The OECD, which more than doubled its estimate for 2010 growth among all 30 countries, projected the economy would shrink 2.7 per cent this year, but then grow 2 per cent next year and 3 per cent in 2011.

Notable, too, is that the group projected the unemployment rate would rise to 8.8 per cent this year, above the latest reading of 8.6 per cent in October, and remain there for several months.

The forecast was not without its warnings, however.

“The contraction that began in the last quarter of 2008 seems to have ended in the second half of 2009,” it said. “External demand and domestic investment now appear to be rebounding, but they also pose the greatest risks to the recovery's sustainability.
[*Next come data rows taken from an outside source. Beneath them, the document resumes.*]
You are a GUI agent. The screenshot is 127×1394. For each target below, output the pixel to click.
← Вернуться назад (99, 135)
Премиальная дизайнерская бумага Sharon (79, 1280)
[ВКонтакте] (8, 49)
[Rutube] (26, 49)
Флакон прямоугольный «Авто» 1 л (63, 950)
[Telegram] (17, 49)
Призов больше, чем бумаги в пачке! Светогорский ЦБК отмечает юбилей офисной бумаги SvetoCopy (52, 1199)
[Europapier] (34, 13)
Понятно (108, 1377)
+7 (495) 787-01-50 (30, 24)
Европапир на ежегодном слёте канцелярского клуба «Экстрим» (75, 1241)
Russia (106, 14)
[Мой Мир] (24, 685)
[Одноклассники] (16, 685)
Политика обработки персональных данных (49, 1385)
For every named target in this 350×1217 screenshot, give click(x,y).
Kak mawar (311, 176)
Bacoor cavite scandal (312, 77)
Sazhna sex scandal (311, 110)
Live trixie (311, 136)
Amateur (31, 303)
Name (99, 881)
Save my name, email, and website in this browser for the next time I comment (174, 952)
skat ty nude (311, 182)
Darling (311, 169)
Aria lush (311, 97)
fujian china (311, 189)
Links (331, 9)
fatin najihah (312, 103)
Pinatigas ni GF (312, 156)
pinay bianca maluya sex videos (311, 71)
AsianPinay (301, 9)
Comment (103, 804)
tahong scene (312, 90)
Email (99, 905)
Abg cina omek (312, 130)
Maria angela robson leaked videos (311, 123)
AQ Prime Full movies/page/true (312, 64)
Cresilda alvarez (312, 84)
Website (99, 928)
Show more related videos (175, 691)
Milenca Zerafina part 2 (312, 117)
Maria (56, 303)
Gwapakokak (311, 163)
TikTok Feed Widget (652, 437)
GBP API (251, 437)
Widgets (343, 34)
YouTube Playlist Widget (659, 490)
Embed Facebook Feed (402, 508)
Unemployment is projected to keep rising until the end of 2009 and underlying disinflation to continue for several more quarters under the weight of persistent slack.”

In its overall forecast, the OECD said the world's rich and developed economies will grow faster next year, but recovery will remain modest, with the U.S. and Japan outpacing Europe.

It more than doubled its estimate for 2010 growth to 1.9 per cent.

Still, the recovery is expected to remain fragile.

“In most OECD economies, growth is likely to fluctuate around a modest underlying rate for some time to come,” said the organization's top economist, Jorgen Elmeskov, in an editorial.

“It is being held back by still substantial headwinds. It is only some time down the line that the recovery will become sufficiently strong to begin to reduce unemployment.”

The OECD also reduced the expected contraction this year to 3.5 per cent from an earlier forecast of 4.1 per cent. The organization publishes its economic outlook twice a year, although it updated some 2009 forecasts in an interim assessment published in September.

The U.S. economy has been boosted by stimulus measures, improving financial conditions, demand from the fast-growing non-OECD economies of Asia – especially China – and the stabilization of the housing market, the OECD said. It predicted unemployment will start to ease after peaking in the first half of 2010.

It predicts the U.S. economy will expand at a rate of 2.5 per cent in 2010, up from a June forecast of 0.9 per cent. It also expects a smaller contraction this year: a 2.5 per cent fall in output compared with an interim September forecast of a 2.8 per cent drop.

In Europe, the economies of the 16 countries sharing the euro are now expected to grow by 0.9 per cent next year compared to a June forecast of zero growth. However, the OECD predicts a greater contraction of 4 per cent this year, more than the 3.9 per cent it calculated in September.

Unemployment is not set to peak before the end of 2010 or the beginning of 2011, and is likely to sap the strength of recovery, the OECD said.

Japan's economy will grow by 1.8 per cent next year compared with the June forecast of 0.7 per cent. The OECD reduced prediction for a contraction this year to 5.3 per cent compared to a 5.6 per cent rate seen in September.

Mr. Elmeskov said central banks should keep interest rates low and should beware of the dangers of deflation, while governments should work on plans to reduce debt levels as the economy recovers.

As growth picks up, policy makers will need to mop up some of the excess liquidity caused by policies designed to keep credit markets open when they threatened to freeze during the peak of the crisis.

The OECD suggests phasing out banks' use of funding guarantee schemes by making them more expensive rather than ending them, to avoid having to reintroduce them in case of renewed instability, which could undermine confidence.

International co-ordination will be needed to roll back extended deposit insurance “as few countries may be willing to move ahead alone with a measure that could weaken the competitiveness of domestic banks,” it said.